Yet even as we shake our heads over the past, we continue to fight about where to draw the line around our tribe of those deemed truly human. We argue over whether those who love others of the same gender deserve full human rights. We ask the same about fetal humans.
The dinner menu pushes us further still. Do other species of animal deserve our consideration? Do plants? Fungi? Microbes?
Maybe this seems all nonsense to you. Perhaps you’re having trouble equating a radish to a lamb to a person whose politics you hate to your beloved firstborn. It’s not surprising. It is reliably difficult for us to accept new members into our tribe, the more so the less like us they seem. It can be infinitely inconvenient to take the part of every individual we come across, to share with it that most precious of commodities: compassion.
What should we have for dinner tonight? Who knows?
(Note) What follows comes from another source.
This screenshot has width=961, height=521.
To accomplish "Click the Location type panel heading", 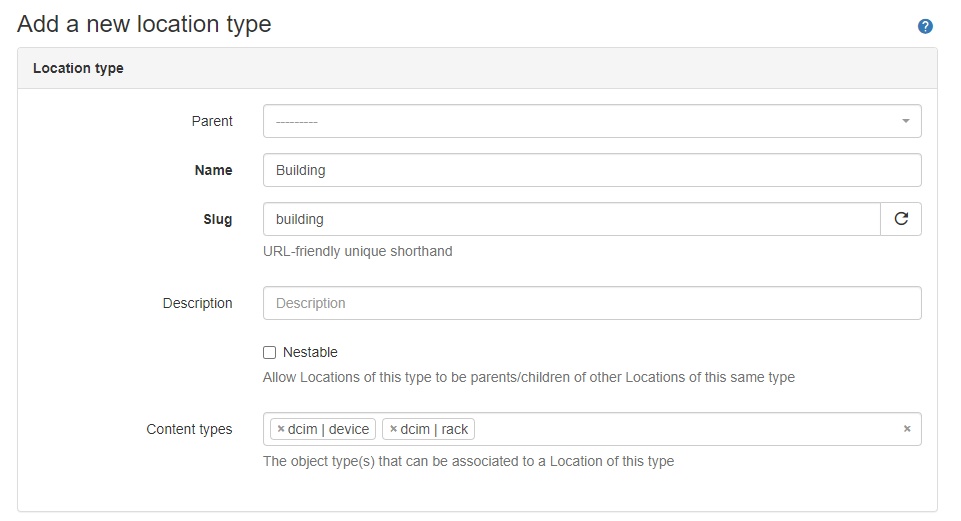I will pos(78,68).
Ed:The Hindu/Vedic cultural perspective provides a potential answer to the issues raised in this article. Check out this excerpt from the vegetarian cookbook A Higher Taste:
Another common metaphysical question is, "If all living entities are spiritually equal, then why is it acceptable to eat grains, vegetables, etc., and not meat? Aren't vegetarians guilty of killing vegetables?" In response, it may be pointed out that vegetarian foods such as fruits, nuts, milk, and grains do not require any killing. But even in those cases where a plant's life is taken, the pain involved is much less than when an animal is slaughtered, because the plant's nervous system is less developed. Clearly there is a vast difference between pulling a carrot out of the ground and killing a lamb. But still, one must undoubtedly suffer karmic reactions even for killing plants.
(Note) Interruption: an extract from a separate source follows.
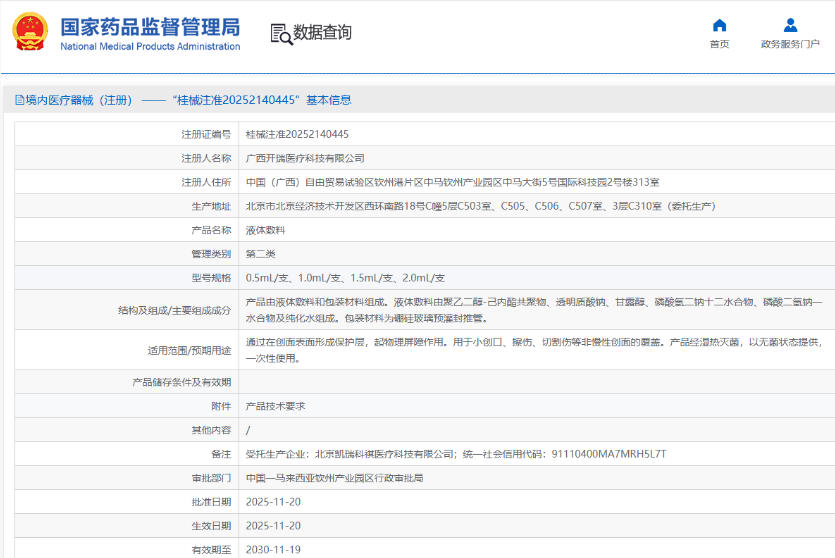Click the home house icon

(719, 25)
For this reason, Lord Krsna explains in Bhagavad-gita that not only should man eat only vegetarian foods, but he should also offer these eatables to Him. If we follow this process of sacrifice, the Supreme Lord Krsna, protects us from any karmic reactions resulting from the killing of plants. Otherwise, according to the law of karma, we are personally responsible. The Gita states, "The devotees of the Lord are released from all sins because they eat food that is offered first for sacrifice. Others, who prepare food for personal sense enjoyment, verily eat only sin."
Srila Prabhupada elaborates on this principle of spiritual vegetarianism. "Human beings are provided with food grains, vegetables, fruits, and milk by the grace of the Lord, but it is the duty of human beings to acknowledge the mercy of the Lord. As a matter of gratitude, they should feel obliged to the Lord for their supply of foodstuff, and they must first offer Him food in sacrifice and then partake of the remnants." By eating such sanctified food-prasadam-one is protected from karmic reactions and advances spiritually.